= Henry d'Avigdor-Goldsmid =

British Army officer, company director and politician

Sir Henry d'Avigdor-Goldsmid, Bt.

Major Sir Henry Joseph d'Avigdor-Goldsmid, 2nd Baronet, (10 June 1909 – 11 December 1976), sometimes known as Harry d'Avigdor-Goldsmid, was a British Army officer, company director and politician.

==Early life, education and military career==
The eldest son of Sir Osmond d'Avigdor-Goldsmid, 1st Baronet, d'Avigdor-Goldsmid went to Sandroyd School then Harrow School and Balliol College, Oxford. On the death of his father in 1940, d'Avigdor-Goldsmid inherited Somerhill House near Tonbridge, Kent.

On 12 June 1938 he was commissioned as a second lieutenant into 4th Battalion of the Queen's Own Royal West Kent Regiment, a Territorial Army (TA) unit. He was to serve with the battalion during the early stages of the Second World War, which began in September 1939, including at the Battle of France the following year, from where he, along with the rest of his battalion, was evacuated from Dunkirk back to the United Kingdom.

At some point he transferred to the Reconnaissance Corps and served as Commander of "B" Squadron of the 53rd Reconnaissance Regiment, part of the 53rd (Welsh) Infantry Division, throughout the North-West Europe campaign of 1944–45. For his services in the war he was twice mentioned in dispatches and awarded the Distinguished Service Order and Military Cross in 1945.

==Postwar political career==
Following the war, d'Avigdor-Goldsmid left the army and became a member of Kent County Council from 1946 to 1953. He was made a Freeman of the City of London and became a Justice of the Peace, Deputy Lieutenant (1949) and High Sheriff of Kent for 1953. His business career as a banker and bullion broker was marked by being Chairman of the Anglo-Israel Bank from 1961, and Chairman of Pergamon Press from 1969 to 1971.

At the 1955 general election, d'Avigdor-Goldsmid was elected as Conservative Member of Parliament for Walsall South. He was recruited by Duncan Sandys, then Minister of Housing, to be his Parliamentary Private Secretary but held the post for only a year.

Following the 1970 general election, d'Avigdor-Goldsmid was joined in the House of Commons by his younger brother James who won the nearby seat of Lichfield and Tamworth. In that Parliament, Henry served as Chairman of the Select Committee on Nationalized Industries and of that on Public Expenditure. In 1973 he was appointed a member of the Horserace Totalisator Board.
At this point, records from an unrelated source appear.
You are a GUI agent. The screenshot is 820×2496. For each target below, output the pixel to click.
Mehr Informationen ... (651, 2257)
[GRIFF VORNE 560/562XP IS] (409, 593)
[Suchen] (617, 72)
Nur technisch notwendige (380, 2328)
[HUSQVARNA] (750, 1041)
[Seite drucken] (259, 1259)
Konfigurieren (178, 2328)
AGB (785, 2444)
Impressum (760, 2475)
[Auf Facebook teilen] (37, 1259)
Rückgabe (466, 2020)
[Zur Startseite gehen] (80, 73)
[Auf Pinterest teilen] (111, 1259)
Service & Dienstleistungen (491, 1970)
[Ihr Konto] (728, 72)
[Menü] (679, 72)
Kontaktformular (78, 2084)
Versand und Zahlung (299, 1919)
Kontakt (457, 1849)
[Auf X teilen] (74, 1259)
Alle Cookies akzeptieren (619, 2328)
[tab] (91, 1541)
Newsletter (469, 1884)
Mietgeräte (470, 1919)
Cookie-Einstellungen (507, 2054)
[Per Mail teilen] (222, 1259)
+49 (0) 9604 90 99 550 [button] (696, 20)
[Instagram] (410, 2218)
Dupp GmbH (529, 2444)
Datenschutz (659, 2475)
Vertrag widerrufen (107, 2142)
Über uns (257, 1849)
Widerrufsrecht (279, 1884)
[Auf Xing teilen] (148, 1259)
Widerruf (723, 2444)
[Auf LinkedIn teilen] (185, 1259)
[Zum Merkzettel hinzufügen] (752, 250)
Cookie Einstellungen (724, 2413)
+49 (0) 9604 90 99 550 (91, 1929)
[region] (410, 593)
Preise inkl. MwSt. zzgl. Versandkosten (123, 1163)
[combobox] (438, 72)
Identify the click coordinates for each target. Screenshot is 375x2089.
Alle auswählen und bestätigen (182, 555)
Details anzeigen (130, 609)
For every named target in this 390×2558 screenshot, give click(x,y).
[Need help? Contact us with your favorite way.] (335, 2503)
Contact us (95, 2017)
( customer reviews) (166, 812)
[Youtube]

He stood down from Parliament at the February 1974 general election.

==Personal life==
Following the death of his 21-year-old daughter Sarah at sea in 1963, Sir Henry commissioned a stained glass window at thirteenth-century All Saints' Church, Tudeley. It was designed by the eminent artist Marc Chagall, and when it was installed in 1967, Chagall was so inspired by the effect that he committed to remaking the other eleven windows between 1969 and 1985.

The novelist, Anthony Powell, a close friend, dedicated the novel, Casanova's Chinese Restaurant, to him and his wife, Rosie.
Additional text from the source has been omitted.